Brookhaven, GA, April 27, 2017 – by Trey Benton – In the City of Brookhaven, the Police Department is working through the process of developing a “partnership” with Georgia Power on a brand new program to install Video Monitoring and License Plate Recognition (ALPR or LPR) devices at several locations in the City. Earlier this year, a “test camera” was installed in a new development in Historic Brookhaven called Brookhaven Forest.
Developer Mike Elliot told The Post the camera installed in his community was Georgia Power’s very first installation. “The camera installed in Brookhaven Forest enables the neighborhood to see who has been in and out of the community and holds that data for seven days,” said Elliot. “This gives our residents peace of mind that if a crime does occur, we can share our video footage with the Police Department which puts us ahead of the game in trying to identify a suspect.”
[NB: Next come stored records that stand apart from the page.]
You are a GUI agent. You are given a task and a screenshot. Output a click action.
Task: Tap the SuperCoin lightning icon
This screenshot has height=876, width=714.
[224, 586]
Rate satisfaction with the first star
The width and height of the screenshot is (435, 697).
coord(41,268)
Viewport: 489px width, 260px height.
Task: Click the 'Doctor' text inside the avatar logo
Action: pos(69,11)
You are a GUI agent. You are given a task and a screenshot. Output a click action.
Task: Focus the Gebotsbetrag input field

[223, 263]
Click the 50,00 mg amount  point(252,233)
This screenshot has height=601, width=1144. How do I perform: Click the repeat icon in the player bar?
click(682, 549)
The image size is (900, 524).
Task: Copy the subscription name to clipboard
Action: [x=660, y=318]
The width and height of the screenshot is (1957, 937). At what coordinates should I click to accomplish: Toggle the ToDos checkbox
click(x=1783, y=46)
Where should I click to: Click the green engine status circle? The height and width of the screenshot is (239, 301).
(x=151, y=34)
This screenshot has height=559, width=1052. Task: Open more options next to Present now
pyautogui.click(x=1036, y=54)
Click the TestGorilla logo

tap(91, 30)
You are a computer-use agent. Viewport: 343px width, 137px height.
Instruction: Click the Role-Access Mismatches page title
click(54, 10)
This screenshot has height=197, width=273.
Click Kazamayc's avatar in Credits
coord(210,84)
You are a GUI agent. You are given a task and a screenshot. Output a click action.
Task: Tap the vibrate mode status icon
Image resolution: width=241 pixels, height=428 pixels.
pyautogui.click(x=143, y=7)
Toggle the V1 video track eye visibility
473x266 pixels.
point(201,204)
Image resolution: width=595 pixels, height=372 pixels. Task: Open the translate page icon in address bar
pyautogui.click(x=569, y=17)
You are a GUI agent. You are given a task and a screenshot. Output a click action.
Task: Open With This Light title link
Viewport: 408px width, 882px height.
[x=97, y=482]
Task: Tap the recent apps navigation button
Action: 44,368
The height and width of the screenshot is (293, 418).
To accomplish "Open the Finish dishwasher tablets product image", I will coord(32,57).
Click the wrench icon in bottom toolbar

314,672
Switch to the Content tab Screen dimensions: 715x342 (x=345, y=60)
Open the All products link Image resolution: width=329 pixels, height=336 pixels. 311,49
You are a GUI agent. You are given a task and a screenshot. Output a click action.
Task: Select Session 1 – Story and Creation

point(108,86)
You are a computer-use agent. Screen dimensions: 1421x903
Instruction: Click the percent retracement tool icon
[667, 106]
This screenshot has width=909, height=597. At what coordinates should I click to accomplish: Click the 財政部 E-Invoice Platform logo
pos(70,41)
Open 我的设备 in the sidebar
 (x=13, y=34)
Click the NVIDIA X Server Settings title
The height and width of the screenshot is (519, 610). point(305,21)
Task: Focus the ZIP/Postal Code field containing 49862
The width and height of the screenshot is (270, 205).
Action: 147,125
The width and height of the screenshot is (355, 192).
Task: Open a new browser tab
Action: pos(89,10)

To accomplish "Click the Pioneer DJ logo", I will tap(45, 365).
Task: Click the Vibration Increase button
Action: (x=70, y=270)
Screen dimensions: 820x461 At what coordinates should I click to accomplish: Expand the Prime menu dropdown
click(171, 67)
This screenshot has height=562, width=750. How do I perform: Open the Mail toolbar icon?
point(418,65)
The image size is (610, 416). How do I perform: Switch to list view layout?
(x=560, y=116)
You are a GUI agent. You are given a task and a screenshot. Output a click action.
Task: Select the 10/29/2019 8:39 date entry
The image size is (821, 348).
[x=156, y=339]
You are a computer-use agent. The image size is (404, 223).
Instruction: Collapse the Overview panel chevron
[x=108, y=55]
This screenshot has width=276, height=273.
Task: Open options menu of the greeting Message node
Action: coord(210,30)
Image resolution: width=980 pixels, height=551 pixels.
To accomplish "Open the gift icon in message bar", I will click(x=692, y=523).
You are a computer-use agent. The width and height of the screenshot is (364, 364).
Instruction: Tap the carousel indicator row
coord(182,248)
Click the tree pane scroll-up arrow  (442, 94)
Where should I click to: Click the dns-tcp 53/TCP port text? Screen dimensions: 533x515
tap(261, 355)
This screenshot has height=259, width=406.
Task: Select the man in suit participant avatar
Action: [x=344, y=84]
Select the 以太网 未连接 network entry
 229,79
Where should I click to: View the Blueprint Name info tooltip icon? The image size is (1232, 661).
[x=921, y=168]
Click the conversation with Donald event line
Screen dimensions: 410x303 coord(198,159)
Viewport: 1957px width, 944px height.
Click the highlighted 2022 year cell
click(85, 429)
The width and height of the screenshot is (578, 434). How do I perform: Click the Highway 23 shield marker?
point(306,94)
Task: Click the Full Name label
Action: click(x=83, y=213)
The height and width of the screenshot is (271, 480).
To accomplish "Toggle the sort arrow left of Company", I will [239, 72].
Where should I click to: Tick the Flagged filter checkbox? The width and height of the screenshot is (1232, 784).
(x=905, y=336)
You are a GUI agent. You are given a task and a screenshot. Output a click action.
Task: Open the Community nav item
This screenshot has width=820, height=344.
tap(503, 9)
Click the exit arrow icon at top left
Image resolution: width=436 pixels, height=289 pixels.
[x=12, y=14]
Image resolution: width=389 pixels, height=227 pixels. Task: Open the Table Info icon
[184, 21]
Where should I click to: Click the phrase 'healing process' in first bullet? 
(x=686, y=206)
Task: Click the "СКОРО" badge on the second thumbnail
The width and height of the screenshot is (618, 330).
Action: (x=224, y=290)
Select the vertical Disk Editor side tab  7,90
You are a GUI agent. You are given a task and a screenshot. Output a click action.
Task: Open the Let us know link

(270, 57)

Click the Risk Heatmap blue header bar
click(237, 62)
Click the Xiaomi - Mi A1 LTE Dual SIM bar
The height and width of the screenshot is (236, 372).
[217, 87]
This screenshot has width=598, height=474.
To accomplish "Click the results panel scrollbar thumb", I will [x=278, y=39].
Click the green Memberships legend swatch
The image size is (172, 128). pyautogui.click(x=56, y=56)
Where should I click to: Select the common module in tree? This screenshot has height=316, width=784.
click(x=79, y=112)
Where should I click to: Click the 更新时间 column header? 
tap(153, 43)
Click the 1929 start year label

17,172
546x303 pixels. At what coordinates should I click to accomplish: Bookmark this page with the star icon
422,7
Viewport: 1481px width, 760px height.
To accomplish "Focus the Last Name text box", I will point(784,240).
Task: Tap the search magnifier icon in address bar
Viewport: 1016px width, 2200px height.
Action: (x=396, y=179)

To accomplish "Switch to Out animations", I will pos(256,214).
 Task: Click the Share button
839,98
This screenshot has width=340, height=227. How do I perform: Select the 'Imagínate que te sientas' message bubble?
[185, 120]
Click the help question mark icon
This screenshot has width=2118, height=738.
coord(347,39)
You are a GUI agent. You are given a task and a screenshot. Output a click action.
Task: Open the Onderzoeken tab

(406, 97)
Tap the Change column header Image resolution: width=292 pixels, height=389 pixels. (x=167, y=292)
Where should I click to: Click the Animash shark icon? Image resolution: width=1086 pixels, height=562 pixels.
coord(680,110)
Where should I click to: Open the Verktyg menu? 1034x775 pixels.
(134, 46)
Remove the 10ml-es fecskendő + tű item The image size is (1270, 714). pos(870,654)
Already, BPD works with interested communities through “Operation Plugged In,” a voluntary program that lets police know where video surveillance cameras are located in the city. This effort is designed to provide police officers with more crime-solving tools. Police Chief Gary Yandura says that when officers are able to access video recordings of criminal incidents, the department is often able to more efficiently solve crimes and arrest suspects. BPD describes the program as a police/community video partnership that operates on a voluntary basis with homeowners, neighborhoods and business owners who own private video security systems that record public areas such as roads, parking lots and sidewalks.
But the City is looking to go beyond privately owned video cameras. They are looking to place as many as 106 LPR cameras and 52 video cameras at suitable locations throughout the City to create a network of sorts.
During the April 25, 2017, Brookhaven City Council Work Session, BPD Corporal David Snively gave a presentation prepared in conjunction with Chief Yandura, to Councilmembers. According to BPD, similar to law enforcement agencies around the world, the department has been utilizing video cameras and automated license plate readers as part of their response to and investigation of crimes since the department began operating in mid-2013.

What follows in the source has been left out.